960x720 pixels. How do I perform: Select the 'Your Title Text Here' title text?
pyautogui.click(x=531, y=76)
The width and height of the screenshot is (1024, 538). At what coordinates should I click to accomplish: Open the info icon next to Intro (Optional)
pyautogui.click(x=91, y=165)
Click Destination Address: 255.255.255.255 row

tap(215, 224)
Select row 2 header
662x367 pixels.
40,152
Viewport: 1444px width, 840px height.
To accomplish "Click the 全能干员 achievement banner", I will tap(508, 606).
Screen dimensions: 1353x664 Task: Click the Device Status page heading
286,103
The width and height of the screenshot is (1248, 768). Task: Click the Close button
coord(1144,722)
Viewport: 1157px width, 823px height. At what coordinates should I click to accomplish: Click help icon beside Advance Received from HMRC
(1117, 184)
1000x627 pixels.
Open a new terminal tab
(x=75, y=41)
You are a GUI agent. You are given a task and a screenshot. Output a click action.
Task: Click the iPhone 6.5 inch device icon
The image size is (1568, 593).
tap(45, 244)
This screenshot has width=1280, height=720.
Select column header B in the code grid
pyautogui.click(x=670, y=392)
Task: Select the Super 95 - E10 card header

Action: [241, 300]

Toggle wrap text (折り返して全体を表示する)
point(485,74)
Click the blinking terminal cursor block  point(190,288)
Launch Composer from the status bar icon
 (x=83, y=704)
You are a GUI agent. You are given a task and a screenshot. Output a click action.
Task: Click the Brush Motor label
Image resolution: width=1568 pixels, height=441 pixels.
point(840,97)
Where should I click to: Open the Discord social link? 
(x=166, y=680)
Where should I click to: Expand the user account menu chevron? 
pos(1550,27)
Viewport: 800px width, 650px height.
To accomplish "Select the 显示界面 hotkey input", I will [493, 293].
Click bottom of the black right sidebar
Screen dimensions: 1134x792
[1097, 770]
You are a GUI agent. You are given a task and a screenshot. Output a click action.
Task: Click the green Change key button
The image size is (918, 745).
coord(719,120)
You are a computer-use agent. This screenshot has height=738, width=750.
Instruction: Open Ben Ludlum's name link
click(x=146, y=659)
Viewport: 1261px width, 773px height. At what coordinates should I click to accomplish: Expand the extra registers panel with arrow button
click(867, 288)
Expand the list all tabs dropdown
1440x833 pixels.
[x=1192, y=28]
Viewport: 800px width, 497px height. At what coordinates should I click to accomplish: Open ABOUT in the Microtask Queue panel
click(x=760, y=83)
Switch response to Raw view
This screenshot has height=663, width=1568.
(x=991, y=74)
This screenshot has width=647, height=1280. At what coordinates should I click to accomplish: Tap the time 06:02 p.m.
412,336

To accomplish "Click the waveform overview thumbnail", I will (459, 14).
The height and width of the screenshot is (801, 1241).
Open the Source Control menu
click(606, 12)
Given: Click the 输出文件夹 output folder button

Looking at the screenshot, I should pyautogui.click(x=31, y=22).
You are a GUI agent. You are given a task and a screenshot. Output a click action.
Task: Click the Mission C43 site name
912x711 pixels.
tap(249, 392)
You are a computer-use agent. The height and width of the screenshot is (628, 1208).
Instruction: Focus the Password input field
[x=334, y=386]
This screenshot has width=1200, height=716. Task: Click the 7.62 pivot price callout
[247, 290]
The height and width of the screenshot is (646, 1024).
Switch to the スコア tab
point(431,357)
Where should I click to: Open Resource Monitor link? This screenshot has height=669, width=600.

+--

* Problem requirements *
Which of the lines in the data hold the string "will"? Report each of them by copying it.

* Solution below *
To accomplish "Click the 全能干员 achievement banner", I will tap(508, 606).
To accomplish "Select the 显示界面 hotkey input", I will [493, 293].
To accomplish "Click the waveform overview thumbnail", I will (459, 14).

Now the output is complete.